Spotkaliśmy się 9.12.2012 r. o 10.30 w parafii pw. Miłosierdzia Bożego w Grodzisku Mazowieckim – mieście zwanym przez niektórych perłą Mazowsza. Dojmujący chłodek panujący w sali nieco utrudniał rozgrzanie atmosfery. Więc każdy robił, co mógł. Np. 15-miesięczna Helena podczas modlitwy do Ducha Świętego z wielkim zaangażowaniem tańczyła i uciekała rodzicom.

Każda ze wspólnot miała za zadanie przedstawić świętego patrona swojej parafii. Były rysunki, opowieści, rekwizyty, scenki rodzajowe. Wśród nich żywe obrazy („św.

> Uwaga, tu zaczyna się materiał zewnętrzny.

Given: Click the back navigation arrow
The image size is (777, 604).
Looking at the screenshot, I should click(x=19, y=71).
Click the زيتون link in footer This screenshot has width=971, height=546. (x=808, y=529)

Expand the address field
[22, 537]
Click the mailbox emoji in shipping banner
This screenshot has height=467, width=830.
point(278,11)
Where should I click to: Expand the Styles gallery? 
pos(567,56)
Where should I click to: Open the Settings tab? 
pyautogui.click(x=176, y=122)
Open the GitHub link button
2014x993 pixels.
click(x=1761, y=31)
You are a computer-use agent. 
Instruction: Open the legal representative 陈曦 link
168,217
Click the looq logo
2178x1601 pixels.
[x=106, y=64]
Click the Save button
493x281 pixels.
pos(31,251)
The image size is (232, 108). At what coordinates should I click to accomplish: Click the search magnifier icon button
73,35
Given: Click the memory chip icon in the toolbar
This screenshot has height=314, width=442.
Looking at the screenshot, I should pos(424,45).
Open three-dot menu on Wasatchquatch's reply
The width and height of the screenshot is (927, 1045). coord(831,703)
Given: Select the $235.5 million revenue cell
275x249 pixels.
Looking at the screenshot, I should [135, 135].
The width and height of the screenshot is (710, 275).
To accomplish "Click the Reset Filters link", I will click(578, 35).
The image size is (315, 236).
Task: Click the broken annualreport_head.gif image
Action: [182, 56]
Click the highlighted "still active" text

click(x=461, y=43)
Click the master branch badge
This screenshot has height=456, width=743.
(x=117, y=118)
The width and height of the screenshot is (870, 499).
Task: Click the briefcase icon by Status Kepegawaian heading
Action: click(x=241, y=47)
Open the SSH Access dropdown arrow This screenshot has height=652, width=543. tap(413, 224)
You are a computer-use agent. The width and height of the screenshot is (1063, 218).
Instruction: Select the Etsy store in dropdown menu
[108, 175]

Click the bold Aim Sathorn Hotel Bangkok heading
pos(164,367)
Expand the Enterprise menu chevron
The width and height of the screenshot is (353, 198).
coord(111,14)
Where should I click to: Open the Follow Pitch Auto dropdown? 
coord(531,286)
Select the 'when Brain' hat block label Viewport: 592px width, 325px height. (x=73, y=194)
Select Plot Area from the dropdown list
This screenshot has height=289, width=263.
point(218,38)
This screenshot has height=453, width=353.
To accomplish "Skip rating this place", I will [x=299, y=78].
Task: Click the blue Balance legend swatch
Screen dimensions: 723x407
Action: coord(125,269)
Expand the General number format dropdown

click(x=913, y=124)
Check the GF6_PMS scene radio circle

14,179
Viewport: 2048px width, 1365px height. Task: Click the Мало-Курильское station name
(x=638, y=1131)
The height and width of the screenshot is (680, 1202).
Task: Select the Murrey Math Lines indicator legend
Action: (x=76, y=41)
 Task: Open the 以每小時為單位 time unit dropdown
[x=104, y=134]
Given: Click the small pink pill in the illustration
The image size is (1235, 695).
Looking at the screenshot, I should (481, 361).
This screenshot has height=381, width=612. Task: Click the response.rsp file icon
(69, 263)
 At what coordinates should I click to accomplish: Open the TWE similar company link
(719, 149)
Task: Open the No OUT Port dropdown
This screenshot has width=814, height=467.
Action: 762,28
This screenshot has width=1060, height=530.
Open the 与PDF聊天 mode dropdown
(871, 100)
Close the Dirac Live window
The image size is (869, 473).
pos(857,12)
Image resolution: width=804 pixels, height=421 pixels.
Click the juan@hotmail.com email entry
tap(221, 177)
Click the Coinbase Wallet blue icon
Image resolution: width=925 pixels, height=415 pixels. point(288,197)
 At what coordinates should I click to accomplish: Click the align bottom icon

Anna z Joachimem i małą Maryją” w wykonaniu pary diecezjalnej), mix-song kościelno-musicalowy o św. Józefie, zaprezentowany przez kwintet wokalny z Ursusa (kto nie słyszał, jego strata! niezapomniane wrażenia!), etiuda teatralna o św. Florianie z udziałem piekarza, kominiarza oraz gaśnicy piankowej (to Brwinów) oraz prezentacja fragmentów intymnej korespondencji między Joanną Berettą Mollą a jej mężem.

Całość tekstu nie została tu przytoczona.